Old checkpoint directories for a snapshot are deleted immediately after that snapshot is successfully defragmented to a newer version. Old version metadata and YAML files are cleaned separately from checkpoint directories by OmSnapshotLocalDataManagerService, a single-threaded scheduler owned by OmSnapshotLocalDataManager.

On startup, the local data manager loads all om.db-<snapshot_uuid>.yaml files, rebuilds the in-memory version dependency graph, and queues every loaded snapshot ID for an orphan check. Later commits can queue additional snapshot IDs:

  • when a snapshot gains or removes local versions;
  • when a snapshot's resolved previousSnapshotId changes after purge updates the path chain;
  • when purge records transactionInfo in a snapshot's YAML.

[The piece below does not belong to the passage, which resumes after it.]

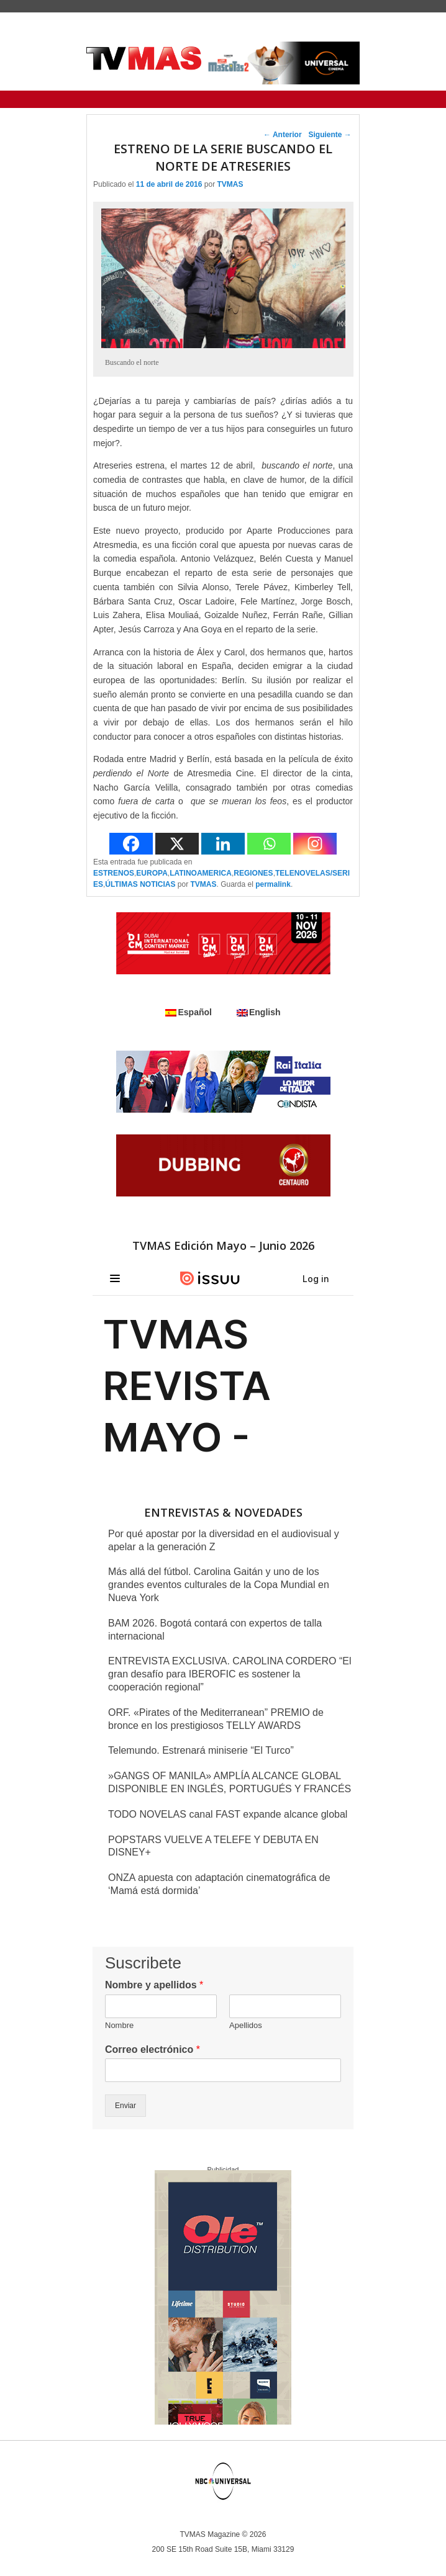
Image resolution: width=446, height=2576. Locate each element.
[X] (177, 844)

Each cleanup pass checks the queued snapshot IDs. A version entry can be removed from YAML when no other local version node depends on it and either:

  • the version is not 0 and is not the snapshot's current version; or
  • the snapshot itself has been purged.

Version 0 is kept for active snapshots even when it has no dependents, because a newly created or unresolved snapshot can still depend on the original version. If a snapshot has purge transactionInfo but the purge transaction has not flushed to the OM DB yet, the cleanup thread keeps the YAML and re-queues the snapshot for a later pass. When the purge has flushed and no versions remain, the YAML file is deleted.

Metrics and Logging

OmSnapshotInternalMetrics records defrag progress since the last OM restart: total defrag operations, total failures, skipped snapshots, full defrag operations and failures, incrementally defragged snapshots and failures, full defrag tables compacted, and incremental delta files processed.

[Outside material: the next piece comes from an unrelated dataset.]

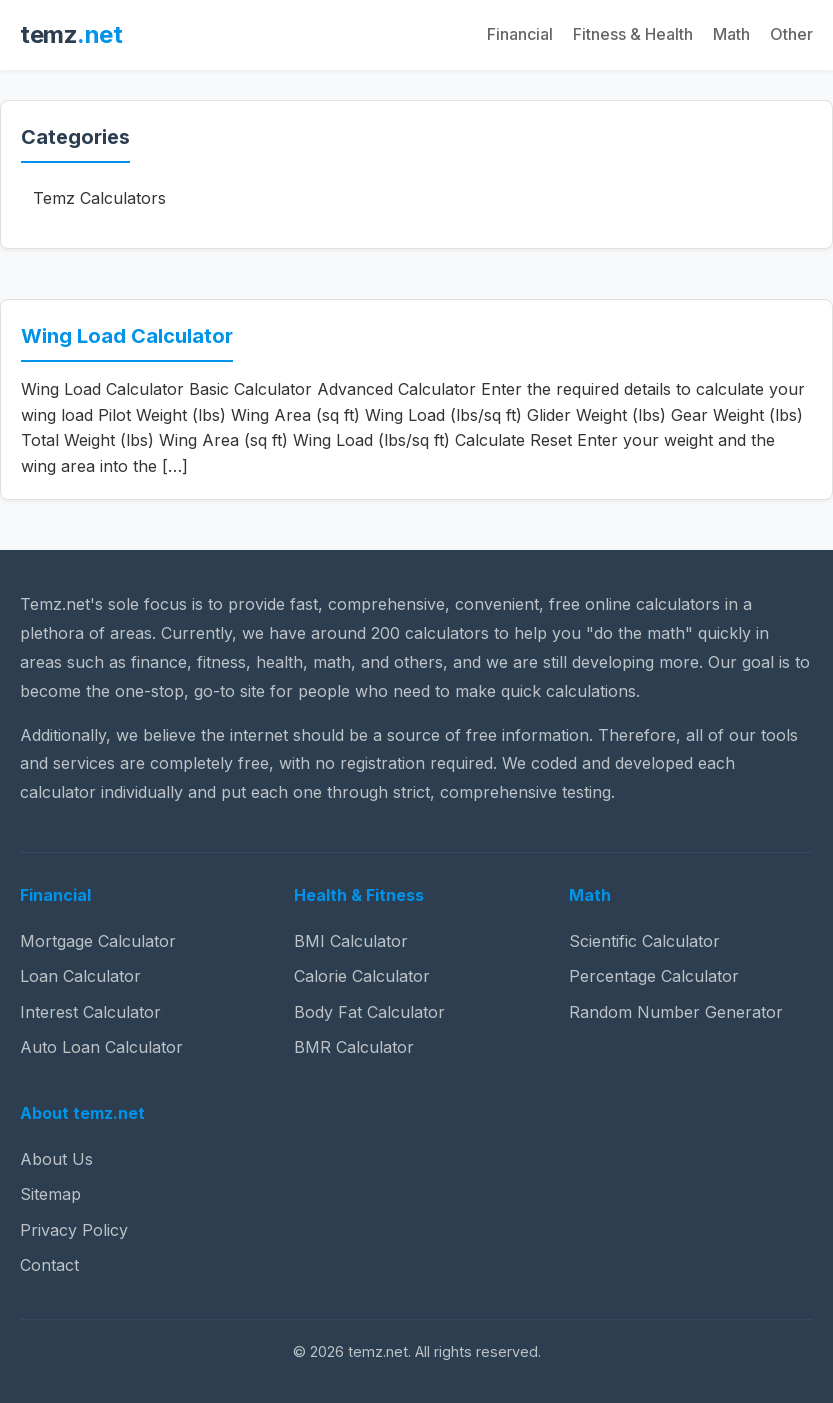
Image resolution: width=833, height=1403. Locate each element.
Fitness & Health (633, 34)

OMPerformanceMetrics records the latency of the last full defrag operation and the last incremental defrag operation in milliseconds. With trace logging enabled, SnapshotDefragService also logs before/after directory statistics for each defragmented snapshot, including total files, SST file count, and directory byte usage.

Expected Effect

After a full pass, each active snapshot's current version is a compact, bucket-scoped checkpoint that reuses the previous path snapshot plus the snapshot's own changes. This reduces duplicate SST retention for long snapshot chains while keeping snapshot reads and snapshot-diff computation based on ordinary RocksDB checkpoints and SST metadata.

For background on the original scale problem and early design discussion, see HDDS-13003.